Client connection to scheduler fails after 45s

amcnair · December 15, 2022, 6:20pm

I have dask gateway deployed in kubernetes for the past few months. Its been used by quite a few teams but one of my users came back with a concern that the client was exiting during usage with no error or a client connection failed error. I have been able to reproduce it but I’m scratching my head as to where its coming from. I’ve tried increasing the LB and checking versions and all the versions seem to match for the dask cluster. Anyone have any ideas?

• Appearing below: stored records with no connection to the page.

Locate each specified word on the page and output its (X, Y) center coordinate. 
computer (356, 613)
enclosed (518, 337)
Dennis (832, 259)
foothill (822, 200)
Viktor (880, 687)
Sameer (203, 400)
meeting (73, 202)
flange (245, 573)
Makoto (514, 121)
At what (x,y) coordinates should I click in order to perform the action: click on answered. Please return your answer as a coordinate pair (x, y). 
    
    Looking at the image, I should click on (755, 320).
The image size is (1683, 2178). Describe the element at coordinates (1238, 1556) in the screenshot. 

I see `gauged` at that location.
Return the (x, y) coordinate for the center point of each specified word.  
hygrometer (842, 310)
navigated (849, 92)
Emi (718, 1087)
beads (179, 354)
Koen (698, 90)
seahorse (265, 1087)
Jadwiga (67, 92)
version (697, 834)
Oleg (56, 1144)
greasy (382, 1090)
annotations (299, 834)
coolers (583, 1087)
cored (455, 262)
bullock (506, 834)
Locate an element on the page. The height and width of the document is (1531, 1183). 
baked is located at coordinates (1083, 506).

amcnair · December 15, 2022, 6:26pm

Here are our versions
{‘scheduler’: {‘host’: {‘python’: ‘3.7.13.final.0’, ‘python-bits’: 64, ‘OS’: ‘Linux’, ‘OS-release’: ‘5.4.209-116.367.amzn2.x86_64’, ‘machine’: ‘x86_64’, ‘processor’: ‘x86_64’, ‘byteorder’: ‘little’, ‘LC_ALL’: ‘en_US.UTF-8’, ‘LANG’: ‘en_US.UTF-8’}, ‘packages’: {‘python’: ‘3.7.13.final.0’, ‘dask’: ‘2022.02.0’, ‘distributed’: ‘2022.02.0’, ‘msgpack’: ‘1.0.4’, ‘cloudpickle’: ‘2.2.0’, ‘tornado’: ‘6.2’, ‘toolz’: ‘0.12.0’, ‘numpy’: ‘1.19.5’, ‘pandas’: ‘1.1.5’, ‘lz4’: None, ‘blosc’: None}}, ‘workers’: {}, ‘client’: {‘host’: {‘python’: ‘3.7.13.final.0’, ‘python-bits’: 64, ‘OS’: ‘Linux’, ‘OS-release’: ‘5.4.0-1092-aws’, ‘machine’: ‘x86_64’, ‘processor’: ‘x86_64’, ‘byteorder’: ‘little’, ‘LC_ALL’: ‘en_US.UTF-8’, ‘LANG’: ‘C.UTF-8’}, ‘packages’: {‘python’: ‘3.7.13.final.0’, ‘dask’: ‘2022.02.0’, ‘distributed’: ‘2022.02.0’, ‘msgpack’: ‘1.0.4’, ‘cloudpickle’: ‘2.2.0’, ‘tornado’: ‘6.2’, ‘toolz’: ‘0.12.0’, ‘numpy’: ‘1.19.5’, ‘pandas’: ‘1.1.5’, ‘lz4’: None, ‘blosc’: None}}}

amcnair · December 21, 2022, 7:38pm

One thing I noted in the scheduler logs was this but I’m not sure why it happens

(‘INFO’,
‘distributed.scheduler - INFO - Remove client Client-7626f7ae-8166-11ed-bc46-126628f3adf1’),
(‘DEBUG’,
‘distributed.scheduler - DEBUG - Client Client-7626f7ae-8166-11ed-bc46-126628f3adf1 releases keys: ’),
(‘DEBUG’,
‘distributed.scheduler - DEBUG - Finished handling client Client-7626f7ae-8166-11ed-bc46-126628f3adf1’),
(‘INFO’,
‘distributed.scheduler - INFO - Close client connection: Client-7626f7ae-8166-11ed-bc46-126628f3adf1’),
(‘INFO’,
‘distributed.scheduler - INFO - Receive client connection: Client-7626f7ae-8166-11ed-bc46-126628f3adf1’),
(‘DEBUG’,

tracycarley · January 10, 2023, 3:41pm

@guillaumeeb Do you have any idea on the above?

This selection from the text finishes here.